Embedding Retrieval-Augmented Generation into SME Customer Communication Work Practices
DOI:
https://doi.org/10.31341/jios.50.1.12Keywords:
Customer Response Systems, Indonesia, Knowledge Management, Large Language Models, Mobile Keyboard Interface, Retrieval-Augmented Generation, Small and Medium Enterprises (SMEs), Text Embedding, Vector SimilarityAbstract
The increasing use of digital messaging platforms such as WhatsApp, Instagram, and Facebook has made real-time customer communication a key activity for Small and Medium Enterprises (SMEs). However, many SMEs struggle to access and apply business knowledge during live interactions, often relying on fragmented information and keyword-based retrieval that does not capture user intent. This study examines how a mobile keyboard–based Retrieval-Augmented Generation (RAG) system supports SME customer response work practices from an Information Systems perspective. The system organizes business knowledge into semantic chunks, represents them as vector embeddings, retrieves relevant information using similarity-based methods, and generates context-aware responses through a Large Language Model.
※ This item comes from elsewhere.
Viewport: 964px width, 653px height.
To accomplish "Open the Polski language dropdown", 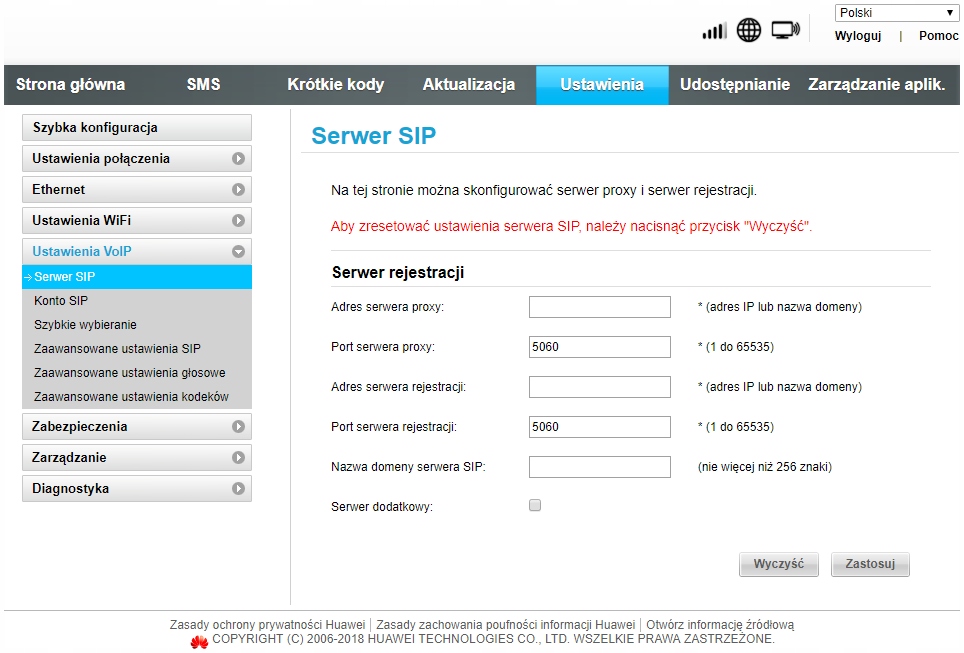I will point(896,13).

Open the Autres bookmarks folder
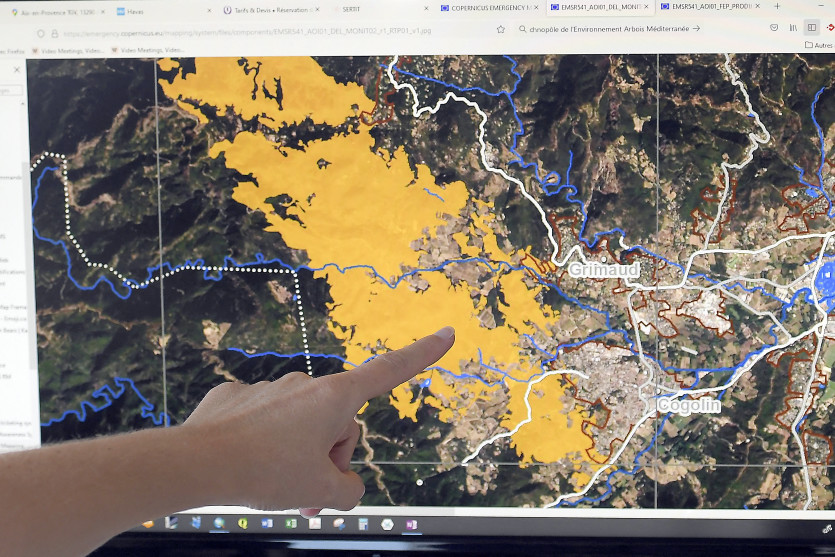coord(818,45)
It is implemented as a lightweight keyboard interface embedded directly within messaging applications. The system was evaluated using the RAGAS framework on 37 test queries and compared with a keyword-based baseline. The results show high faithfulness (0.997) and answer correctness (0.881), with an average response time of approximately 5 seconds. A preliminary User Acceptance Testing session with one SME stakeholder suggests that the system may help reduce response effort and support more consistent use of business knowledge in customer communication.